There is a particular race of Welsh faeries called Plant Rhys Ddwfn who live on islands off the coast of Cardigan Bay. But they emerge on land through an invisible portal which is protected by certain herbs which grow around the place. This is a small area of land which is located in the same space as that inhabited by humans but which cannot be seen or experienced by them unless they are given the faërie sight.
There is no connection between this land and the land of the dead for its inhabitants are ever-living. It is a land of plenty and many tales of people being taken into it tell of them sleeping in beds of silk only to awake in the morning among rushes and ferns. Time passes differently there, and sometimes it is possible to go there without going through a physical gateway, but by being enchanted, as this story illustrates:
Siôn ap Siencyn was one afternoon walking in the woods when a bird began to sing so sweetly that he was spellbound and he sat down to listen to the song. While the bird sang he was in a state of bliss. Eventually the bird stopped singing and Siôn stood up and noticed that the leafy tree he had sat beneath was now all dry and withered. He went home. But the house looked very different although it was the same house. A man in the doorway asked him what he wanted. "This is where I live", he replied. In conversation it turned out that the man was Siôn's great grandson. There was a family legend that Siôn had been carried off to the Otherworld and would only return, according to a conjuror who had been called in to explain his disappearance, when the last drop of sap had withered from the tree. He entered the house but it was like walking through empty air. To his great-grandson he seemed to crumble to dust before him.

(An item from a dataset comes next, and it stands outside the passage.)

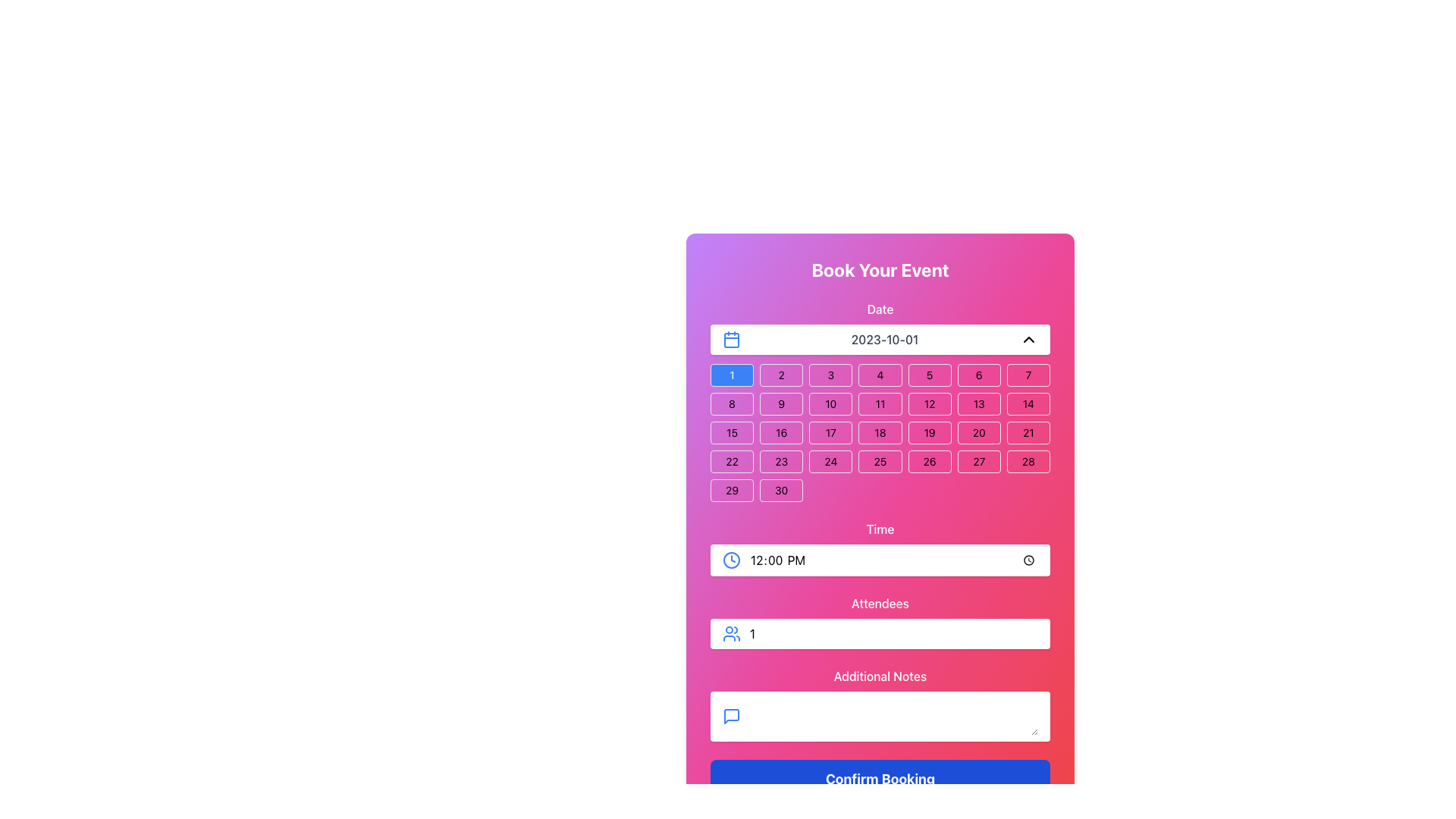  Describe the element at coordinates (732, 403) in the screenshot. I see `the date selection button located in the second row of the grid layout, directly below the '1' button` at that location.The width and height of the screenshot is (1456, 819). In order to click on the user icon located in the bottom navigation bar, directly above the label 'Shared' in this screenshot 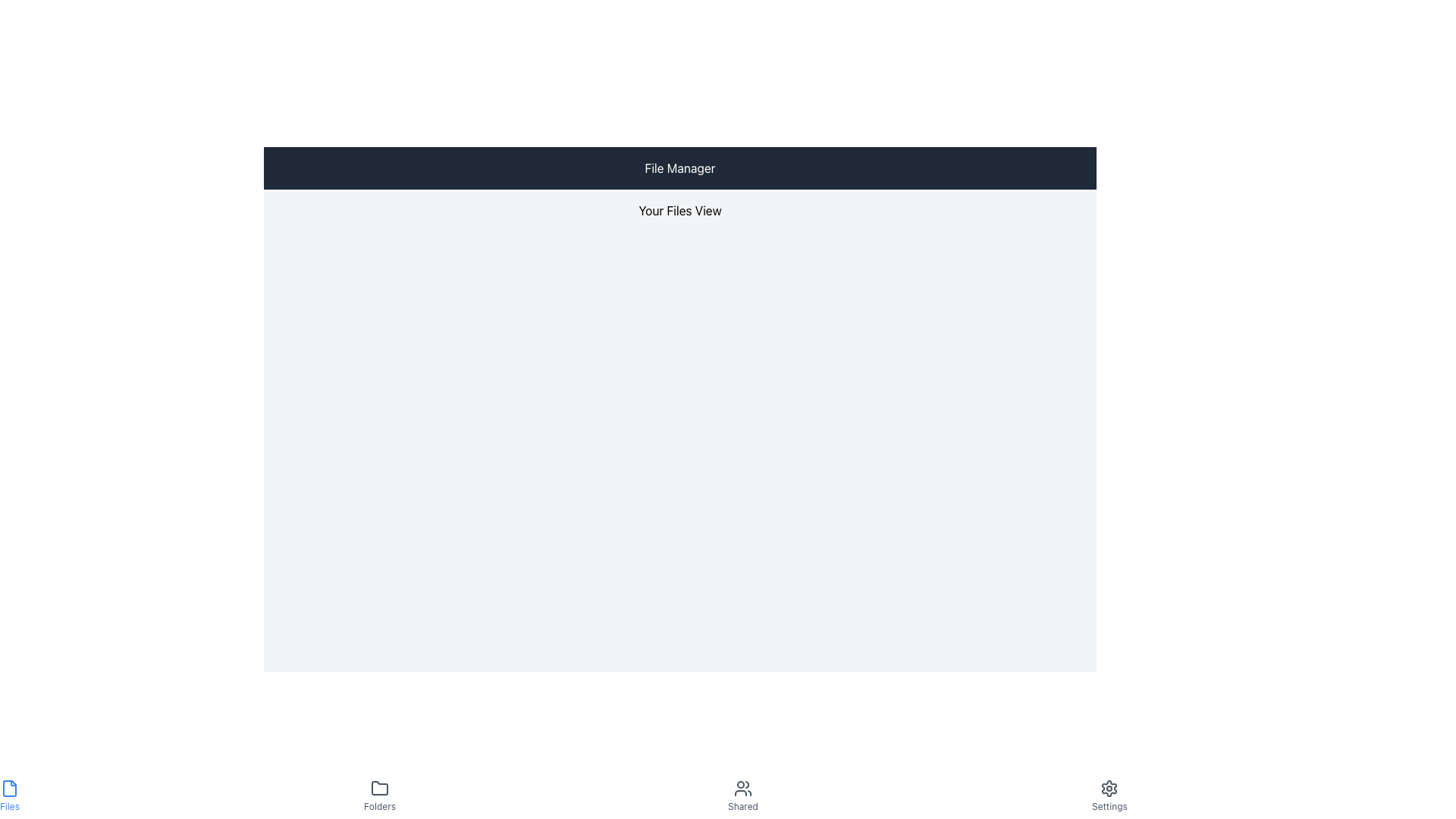, I will do `click(742, 788)`.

{Adapted from Welsh Folklore and Custom by T. Gwynn Jones}
Selkie Lore
From a series of stamps from the Faroe Islands depicting legends of the Seal Folk.
"While there is nothing unusual in finding isolated fragments of human bone in Mesolithic deposits, the find at Oronsay was rather out of the ordinary in that, of the forty or so bone fragments recovered, thirty were small bones from the hands and feet, and one of the groups of human finger bones was found to lie on a cluster of bones from a seal's flipper … [in what] would appear to be a deliberate act of association."
Barry Cunliffe
Britain Begins (Oxford, 2013)
Paul Nash
‘The country about and about is marvellous – Grey hollowed hills crowned by old, old trees, Pan-ish places down by the river wonderful to think on, full of strange enchantment… a beautiful legendary country haunted by old gods long forgotten.’
So wrote Paul Nash about the area around Wittenham Clumps on the downs of southern Britain. He painted in a visionary way, even when called upon to be a war artist. Pan-haunted landscapes!